I couldn’t help but notice that two of the comedians in the competition — Louis C.K. and Al Franken — not only won their games but also did so in “runaway” fashion. In Jeopardy! terms, that means a contestant has more than double the second-place score heading into Final Jeopardy, and barring a stupid wager, there is no way the first-place contestant can lose. Of course, Franken is also a U.S. Senator, but as we’re well aware, that’s hardly a guarantee of intelligence.
It comes as no surprise to me that comedians would be good at Jeopardy! There are obviously exceptions to any rule, but it seems to be a profession that lends itself well to those who are typically considered “smart.”
After all, comedians have to be very attentive to the world around them. They have to see things that other people gloss over, and find the unusual in the mundane. At the same time, they’ve got to be able to show the connections between different topics, and often link them back to something that is completely unrelated. You’ve got to have a wide base of cultural knowledge in order to find things that are funny to as many people as possible. Even “blue collar redneck comedians” like Jeff Foxworthy and Larry The Cable Guy seem to me to be above-average intelligent individuals.

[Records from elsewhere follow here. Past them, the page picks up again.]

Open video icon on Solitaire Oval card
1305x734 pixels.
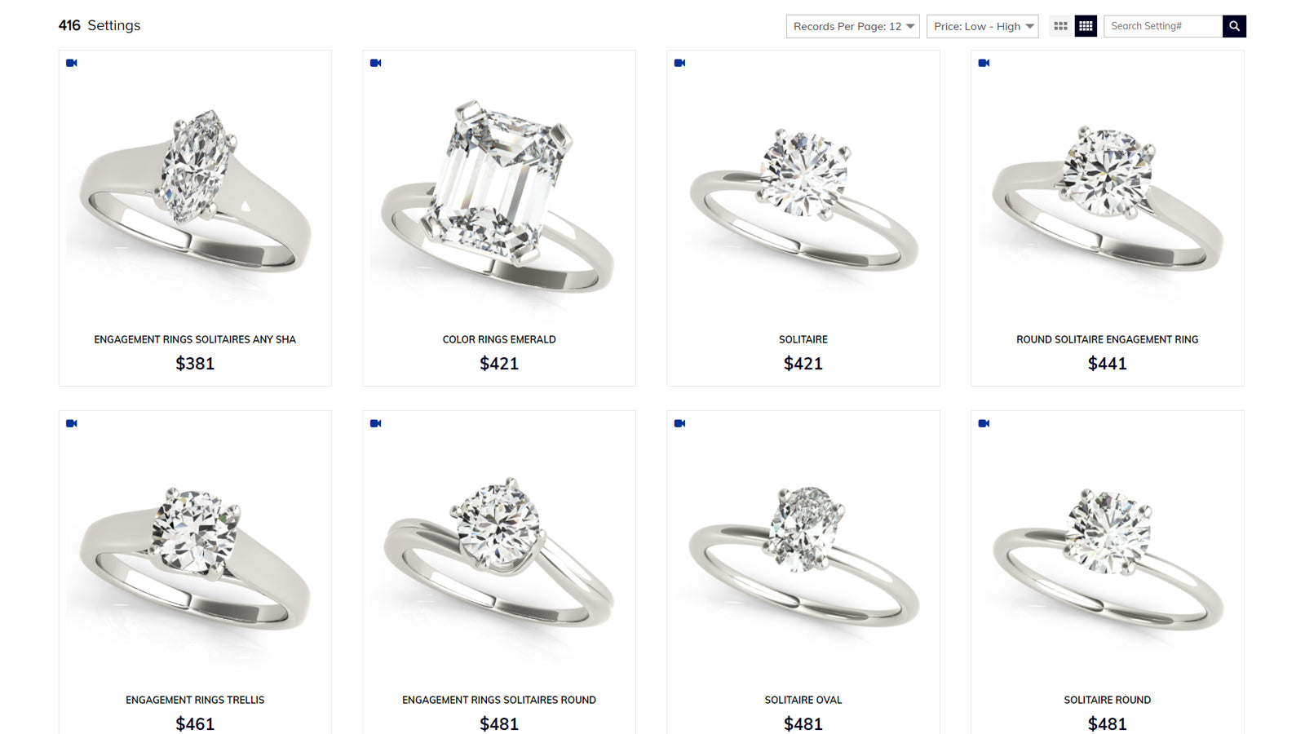pos(680,423)
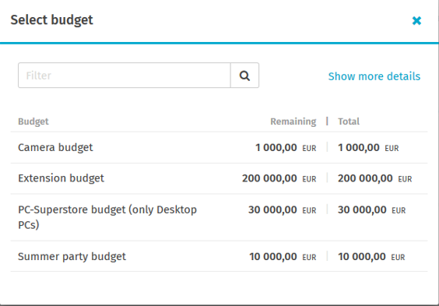Click Camera budget total amount
Image resolution: width=439 pixels, height=306 pixels.
click(368, 147)
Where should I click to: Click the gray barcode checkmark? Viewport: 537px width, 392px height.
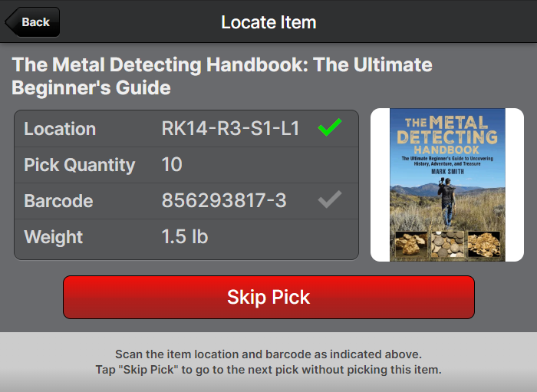click(x=329, y=200)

I am reminded of another of my favorite shows, Mystery Science Theater 3000. The comedians and puppeteers in that show watch terrible movies and make sarcastic “riffs” about especially ludicrous scenes, acting or writing in the films. There seems to be no shortage of topics they joke about — they’ve done riffs on everything from the Green Bay Packers to Jean-Michel Basquiat. There have been multiple occasions where I have learned something new, because I had to look up a joke that I didn’t understand.